Compare waiting in a doctor’s office, or for a webpage to load, to eagerly awaiting reunion with the one you love. The first fills us with an oppressive sense of restless passivity. There is a banalization of time we do anything we can to escape: scrolling through our phone, thumbing the heap of glossy magazines on the waiting room table. In the second kind of waiting however, we savor the interval. Whenever our mind wanders we delight to recall the memory of the one we await; and that he will soon be here.

Guerric describes waiting that is a “joy.” He uses the word “laetitia” which also has the sense of “fat, rich, fertile”: a “pregnant” waiting. Someone described monastic life as “a vast and fruitful loneliness.” The vast and fruitful lifelong waiting of the monk is full of suspense. The monastic practices all cultivate the “memoria Dei,” like a lover reading through old letters, gazing on photographs to kindle and refresh his longing for the one he awaits.

Such waiting is a “joy” because we are waiting for one who has already come. “Already my being is with you.” Our true nature is already lodged in the glorified Christ and we have only to wake up slowly to where we already are. His coming to us is our coming to him; it is our coming to ourselves, awakening in his light. Bernard writes: “In giving me himself he gave me back myself.” We “come to ourselves” continually, from the prodigal son’s “coming to himself” in the land of unlikeness to the full realization of our true self “hidden with Christ in God.”

Monastic life unfolds in an exquisite, agonizing suspense… punctuated by the occasional foretaste of reunion. “In a dark moment [the monk] is taken, suddenly like a hooked fish or an ensnared bird”; we forget ourselves completely, snatched up into the Other.

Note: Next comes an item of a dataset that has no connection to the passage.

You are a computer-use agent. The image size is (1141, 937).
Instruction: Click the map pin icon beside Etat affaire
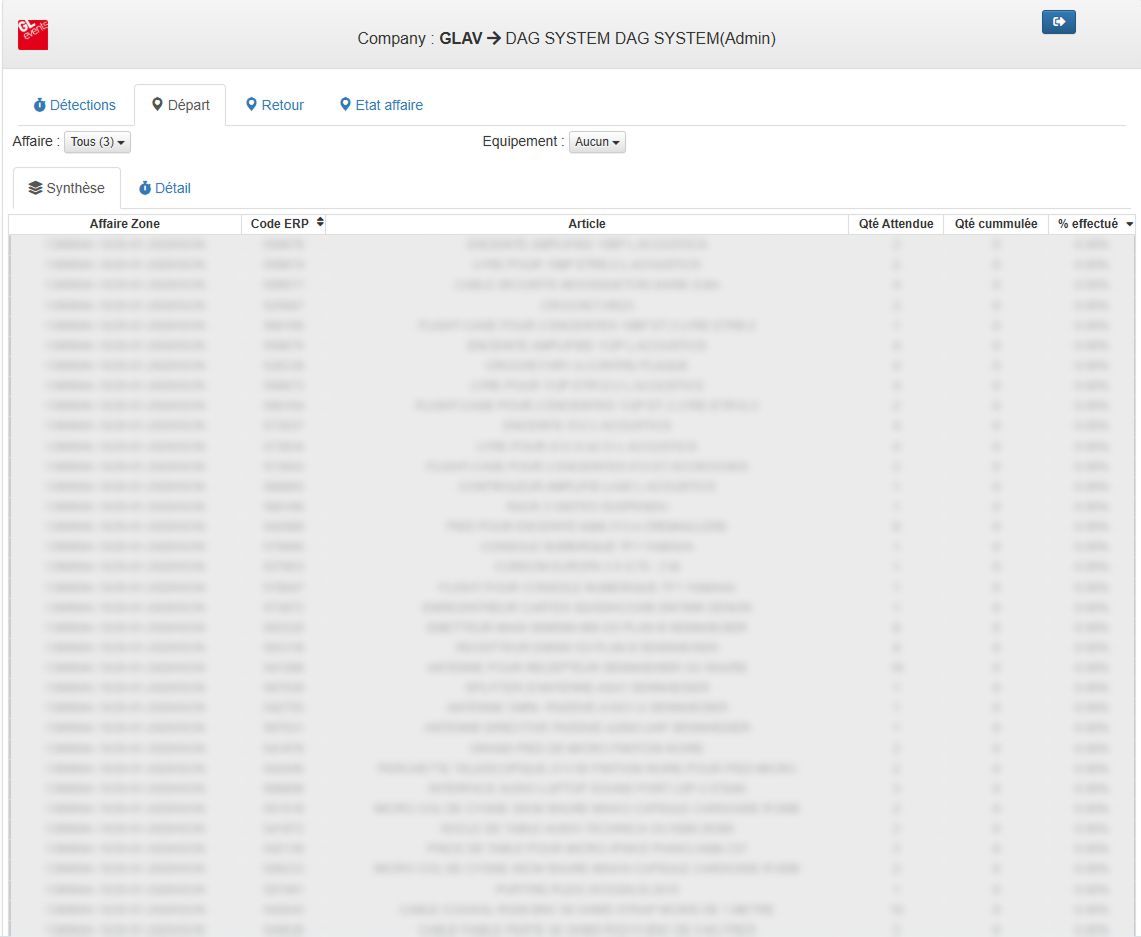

The english translation given here for “expectatio” is “waiting”; like “expectation” it suggests a more passive stance toward an absent reality. The french translates with “attendons, attente;” we are attending a Savior; paying attention to, waiting on…one already present, if “in a mirror dimly.” We hold ourselves in readiness, poised to act at the least indication of the Lord’s will, waiting on and attending to the needs of the poor in our midst.

The quality of our attention to the signs of his presence, our refusal to distract ourselves, to break the suspense of waiting, makes the difference between a life spent waiting helplessly for a webpage to load and one of eager, active longing for reunion with our beloved.